Quadri o icone?

L.D.M. |

«L’Urlo» torna a viaggiare. Il celebre dipinto eseguito da Edvard Munch nel 1893, che era stato rubato nel 2004 e ritrovato due anni dopo, ma che da allora non ha più lasciato il Munchmuseet di Oslo, raggiunge la Fondation Vuitton dal primo aprile al 6 luglio per la mostra «Le chiavi di una passione». Il dipinto è la punta di diamante della prima mostra tematica che la Fondation organizza dall’apertura lo scorso ottobre della sua nuova futuristica sede disegnata da Frank Gehry (cfr. n. 346, ott. ’14, p. 4).

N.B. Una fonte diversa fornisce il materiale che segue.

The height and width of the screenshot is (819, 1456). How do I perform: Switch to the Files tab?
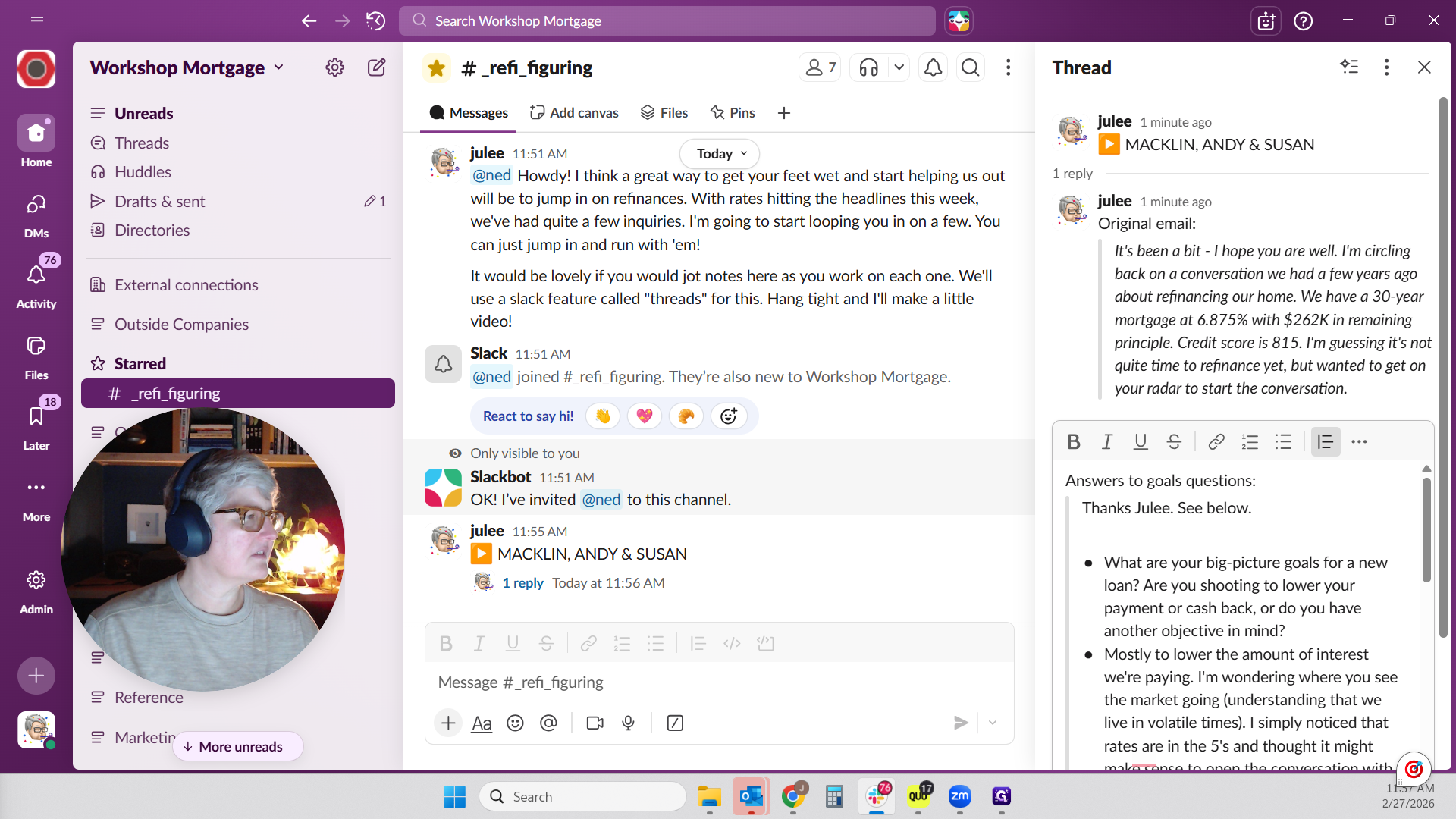pos(664,113)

L’interrogativo posto dalla mostra è: «Quando un’opera diventa un’icona?». Per rispondere sono stati riuniti capolavori del Novecento prestati dai musei di tutto il mondo. Intorno alla lista delle opere, per creare una certa suspense, è stato mantenuto a lungo il mistero. L’Ermitage di San Pietroburgo presta comunque «La danse» di Henri Matisse e il Museum of Contemporary Art di Los Angeles «No. 46» di Mark Rothko. Dal MoMA di New York arriva «Trois femmes» (1921) di Fernard Léger (nella foto); dalla Fondation Maeght di Saint-Paul-de-Vence, «Homme qui marche» di Alberto Giacometti.